Your goal
Give back every one of the records below, line for line and unchanged.

Rows
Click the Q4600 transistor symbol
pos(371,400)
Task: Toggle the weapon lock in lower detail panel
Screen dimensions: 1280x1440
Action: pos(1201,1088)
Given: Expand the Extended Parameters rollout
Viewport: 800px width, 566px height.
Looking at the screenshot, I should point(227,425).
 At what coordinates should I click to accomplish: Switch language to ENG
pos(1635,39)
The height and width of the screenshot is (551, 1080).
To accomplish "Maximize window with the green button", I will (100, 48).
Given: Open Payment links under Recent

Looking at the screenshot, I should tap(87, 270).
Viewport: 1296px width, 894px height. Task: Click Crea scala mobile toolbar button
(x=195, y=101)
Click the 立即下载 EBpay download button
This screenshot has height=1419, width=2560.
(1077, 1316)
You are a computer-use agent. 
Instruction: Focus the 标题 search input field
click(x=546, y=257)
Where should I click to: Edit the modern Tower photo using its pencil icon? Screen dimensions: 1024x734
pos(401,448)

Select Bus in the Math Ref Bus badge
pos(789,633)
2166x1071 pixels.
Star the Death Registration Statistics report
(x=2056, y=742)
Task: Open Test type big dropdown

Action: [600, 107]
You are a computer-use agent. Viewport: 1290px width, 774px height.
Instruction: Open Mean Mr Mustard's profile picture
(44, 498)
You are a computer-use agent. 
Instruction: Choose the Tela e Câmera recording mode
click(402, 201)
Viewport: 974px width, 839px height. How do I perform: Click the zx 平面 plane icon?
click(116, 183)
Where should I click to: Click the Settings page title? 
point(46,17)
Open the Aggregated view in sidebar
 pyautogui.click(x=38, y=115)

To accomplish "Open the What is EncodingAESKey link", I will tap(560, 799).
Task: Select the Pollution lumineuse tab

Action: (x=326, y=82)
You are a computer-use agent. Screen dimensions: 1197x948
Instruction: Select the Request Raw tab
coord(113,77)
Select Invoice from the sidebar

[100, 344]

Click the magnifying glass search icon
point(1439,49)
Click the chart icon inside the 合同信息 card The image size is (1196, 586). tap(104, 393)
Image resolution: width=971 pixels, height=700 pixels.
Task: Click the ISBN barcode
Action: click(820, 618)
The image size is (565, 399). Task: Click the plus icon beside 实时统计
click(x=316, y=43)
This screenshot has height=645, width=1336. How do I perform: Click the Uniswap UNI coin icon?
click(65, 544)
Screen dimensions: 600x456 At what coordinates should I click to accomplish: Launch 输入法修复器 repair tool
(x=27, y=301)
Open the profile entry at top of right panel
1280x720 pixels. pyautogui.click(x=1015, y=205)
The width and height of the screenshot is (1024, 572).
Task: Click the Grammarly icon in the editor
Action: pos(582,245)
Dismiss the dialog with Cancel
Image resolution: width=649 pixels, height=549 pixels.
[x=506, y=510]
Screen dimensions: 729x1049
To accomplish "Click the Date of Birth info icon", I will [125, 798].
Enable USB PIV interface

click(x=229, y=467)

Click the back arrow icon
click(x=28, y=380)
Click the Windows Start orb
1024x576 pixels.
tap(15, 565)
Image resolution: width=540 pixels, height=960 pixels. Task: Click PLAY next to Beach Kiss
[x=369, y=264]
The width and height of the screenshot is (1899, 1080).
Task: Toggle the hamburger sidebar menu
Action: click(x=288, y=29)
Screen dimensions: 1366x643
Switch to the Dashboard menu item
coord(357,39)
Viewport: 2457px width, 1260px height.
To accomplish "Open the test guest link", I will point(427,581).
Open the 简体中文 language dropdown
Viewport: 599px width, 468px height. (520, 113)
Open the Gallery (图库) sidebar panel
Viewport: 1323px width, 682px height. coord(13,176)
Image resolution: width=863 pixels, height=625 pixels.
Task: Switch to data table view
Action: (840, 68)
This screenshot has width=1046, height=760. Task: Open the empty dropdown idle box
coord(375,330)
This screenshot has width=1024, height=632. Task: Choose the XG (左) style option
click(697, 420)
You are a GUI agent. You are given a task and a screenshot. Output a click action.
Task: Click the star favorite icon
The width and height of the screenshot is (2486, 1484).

In response
Click the Q4600 transistor symbol
pos(371,400)
Task: Toggle the weapon lock in lower detail panel
Screen dimensions: 1280x1440
Action: pos(1201,1088)
Given: Expand the Extended Parameters rollout
Viewport: 800px width, 566px height.
Looking at the screenshot, I should point(227,425).
 At what coordinates should I click to accomplish: Switch language to ENG
pos(1635,39)
The height and width of the screenshot is (551, 1080).
To accomplish "Maximize window with the green button", I will (100, 48).
Given: Open Payment links under Recent

Looking at the screenshot, I should tap(87, 270).
Viewport: 1296px width, 894px height. Task: Click Crea scala mobile toolbar button
(x=195, y=101)
Click the 立即下载 EBpay download button
This screenshot has height=1419, width=2560.
(1077, 1316)
You are a computer-use agent. 
Instruction: Focus the 标题 search input field
click(x=546, y=257)
Where should I click to: Edit the modern Tower photo using its pencil icon? Screen dimensions: 1024x734
pos(401,448)

Select Bus in the Math Ref Bus badge
pos(789,633)
2166x1071 pixels.
Star the Death Registration Statistics report
(x=2056, y=742)
Task: Open Test type big dropdown

Action: [600, 107]
You are a computer-use agent. Viewport: 1290px width, 774px height.
Instruction: Open Mean Mr Mustard's profile picture
(44, 498)
You are a computer-use agent. 
Instruction: Choose the Tela e Câmera recording mode
click(402, 201)
Viewport: 974px width, 839px height. How do I perform: Click the zx 平面 plane icon?
click(116, 183)
Where should I click to: Click the Settings page title? 
point(46,17)
Open the Aggregated view in sidebar
 pyautogui.click(x=38, y=115)

To accomplish "Open the What is EncodingAESKey link", I will tap(560, 799).
Task: Select the Pollution lumineuse tab

Action: (x=326, y=82)
You are a computer-use agent. Screen dimensions: 1197x948
Instruction: Select the Request Raw tab
coord(113,77)
Select Invoice from the sidebar

[100, 344]

Click the magnifying glass search icon
point(1439,49)
Click the chart icon inside the 合同信息 card The image size is (1196, 586). tap(104, 393)
Image resolution: width=971 pixels, height=700 pixels.
Task: Click the ISBN barcode
Action: click(820, 618)
The image size is (565, 399). Task: Click the plus icon beside 实时统计
click(x=316, y=43)
This screenshot has height=645, width=1336. How do I perform: Click the Uniswap UNI coin icon?
click(65, 544)
Screen dimensions: 600x456 At what coordinates should I click to accomplish: Launch 输入法修复器 repair tool
(x=27, y=301)
Open the profile entry at top of right panel
1280x720 pixels. pyautogui.click(x=1015, y=205)
The width and height of the screenshot is (1024, 572).
Task: Click the Grammarly icon in the editor
Action: pos(582,245)
Dismiss the dialog with Cancel
Image resolution: width=649 pixels, height=549 pixels.
[x=506, y=510]
Screen dimensions: 729x1049
To accomplish "Click the Date of Birth info icon", I will [125, 798].
Enable USB PIV interface

click(x=229, y=467)

Click the back arrow icon
click(x=28, y=380)
Click the Windows Start orb
1024x576 pixels.
tap(15, 565)
Image resolution: width=540 pixels, height=960 pixels. Task: Click PLAY next to Beach Kiss
[x=369, y=264]
The width and height of the screenshot is (1899, 1080).
Task: Toggle the hamburger sidebar menu
Action: click(x=288, y=29)
Screen dimensions: 1366x643
Switch to the Dashboard menu item
coord(357,39)
Viewport: 2457px width, 1260px height.
To accomplish "Open the test guest link", I will point(427,581).
Open the 简体中文 language dropdown
Viewport: 599px width, 468px height. (520, 113)
Open the Gallery (图库) sidebar panel
Viewport: 1323px width, 682px height. coord(13,176)
Image resolution: width=863 pixels, height=625 pixels.
Task: Switch to data table view
Action: (840, 68)
This screenshot has width=1046, height=760. Task: Open the empty dropdown idle box
coord(375,330)
This screenshot has width=1024, height=632. Task: Choose the XG (左) style option
click(697, 420)
You are a GUI agent. You are given a task and a screenshot. Output a click action.
Task: Click the star favorite icon
The width and height of the screenshot is (2486, 1484).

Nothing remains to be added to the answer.